PROVIDED PASSAGE:
..........

On August 9, 1990, the United States filed a motion for relief from the Claims Court’s decision under R.U.S.C.C. 60(b)(2), alleging newly discovered facts that undermined the basis of the court’s determination of liability. The court vacated Shelden I and granted the government’s motion for summary judgment or, in the alternative, granted the government’s motion for relief and dismissed the case. The court held that because the Sheldens failed to show any actual damage suffered as a result of the government’s placing a notice of lis pendens on the property, there was no taking. Shelden II, 26 Cl.Ct. 375. The court reasoned that the government’s actions never prevented the Sheldens from foreclosing. They were prevented by the Washingtons’ curing their default on the mortgage and by the declaration of bankruptcy. Id. at 380.


The Sheldens appealed to this court. We have jurisdiction pursuant to 28 U.S.C. ? 1295(a)(3) (1988).

..........

PROBLEMS:
1. In the court opinion excerpt, why did the court hold that there was no taking?
2. Decide whether each statement agrees with the court opinion excerpt: (a) The United States filed its motion for relief on August 9, 1990. (b) The court found that the government's actions prevented the Sheldens from foreclosing. (c) The Washingtons cured their default on the mortgage. Answer yes or no for each, and quote the words of the excerpt that decide it.
3. Carry on the court opinion excerpt from its last sentence.

SOURCE MATERIAL:

..........

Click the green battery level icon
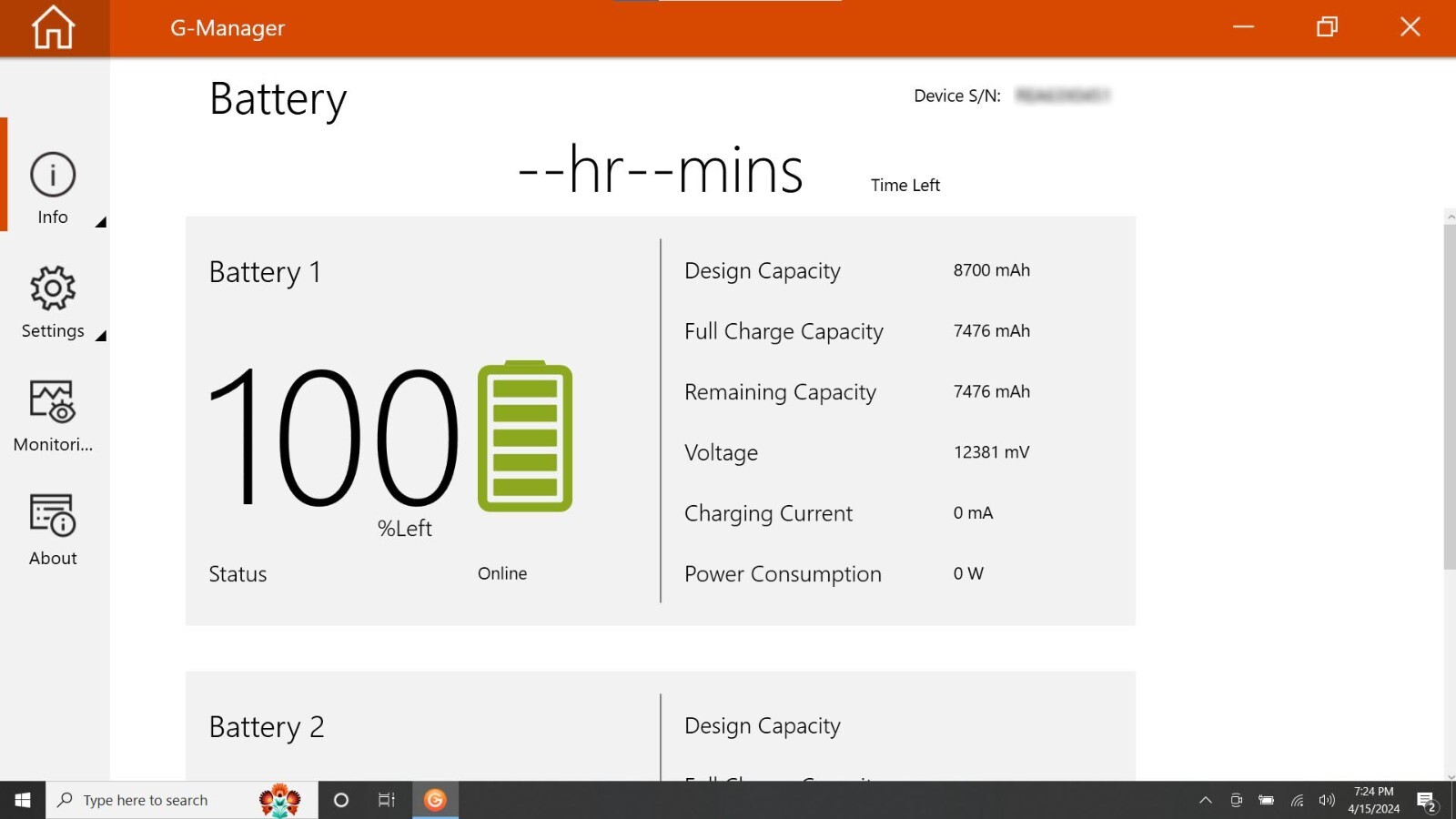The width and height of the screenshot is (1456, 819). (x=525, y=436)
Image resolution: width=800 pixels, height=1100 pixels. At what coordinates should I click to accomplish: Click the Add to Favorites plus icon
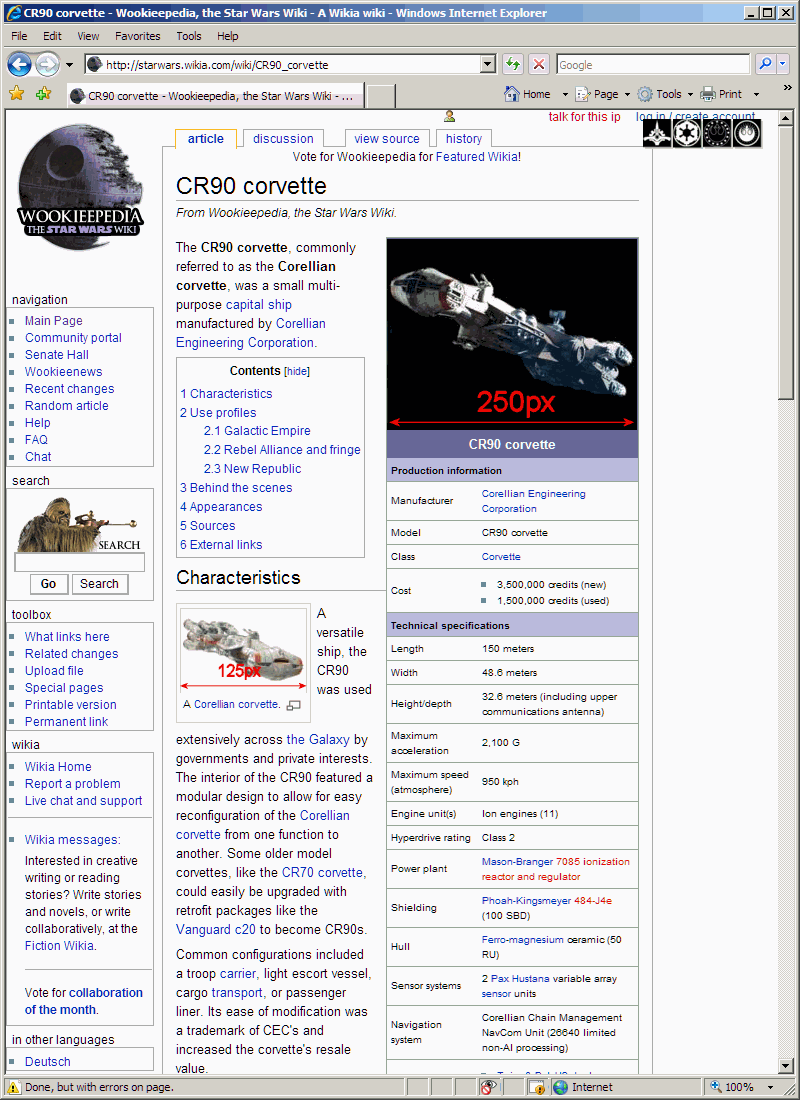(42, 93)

..........

OUTPUTS BY TASK:
1. The Sheldens failed to show any actual damage from the government's placing a notice of lis pendens on the property.

2.
(a) Yes: "On August 9, 1990, the United States filed a motion for relief"
(b) No: "the government’s actions never prevented the Sheldens from foreclosing"
(c) Yes: "the Washingtons’ curing their default on the mortgage"

3.
We review Claims Court decisions de novo for errors of law and for clear error on findings of fact. Yancey v. United States, 915 F.2d 1534, 1537 (Fed.Cir.1990). The parties do not dispute the facts of this case. Therefore, the only issue on appeal is whether the government’s actions amount to a compensable taking. Because the Claims Court decided liability as a matter of law by granting the government’s motions to dismiss and for summary judgment, our standard of review is de novo. Turner v. United States, 901 F.2d 1093, 1095 (Fed.Cir.1990) (“We review the grant of summary judgment motions by the Claims Court de novo.”).



The Fifth Amendment to the United States Constitution provides in part, “nor shall private property be taken for public use, without just compensation.” The purpose of the “takings clause” is “to bar Government from forcing some people alone to bear public burdens which, in all fairness and justice, should be borne by the public as a whole.” Armstrong v. United States, 364 U.S. 40, 49, 80 S.Ct. 1563, 1569, 4 L.Ed.2d 1554 (1960). When the forfeiture order transferred all of Washington’s interest in the property to the United States, the government took a property interest from the Sheldens for a public purpose. See Shelden I, 19 Cl.Ct. at 253 (“in personam forfeitures serve the public’s interests in enforcing penal sanctions”). In accordance with the principles of the Fifth Amendment, the Sheldens must be compensated.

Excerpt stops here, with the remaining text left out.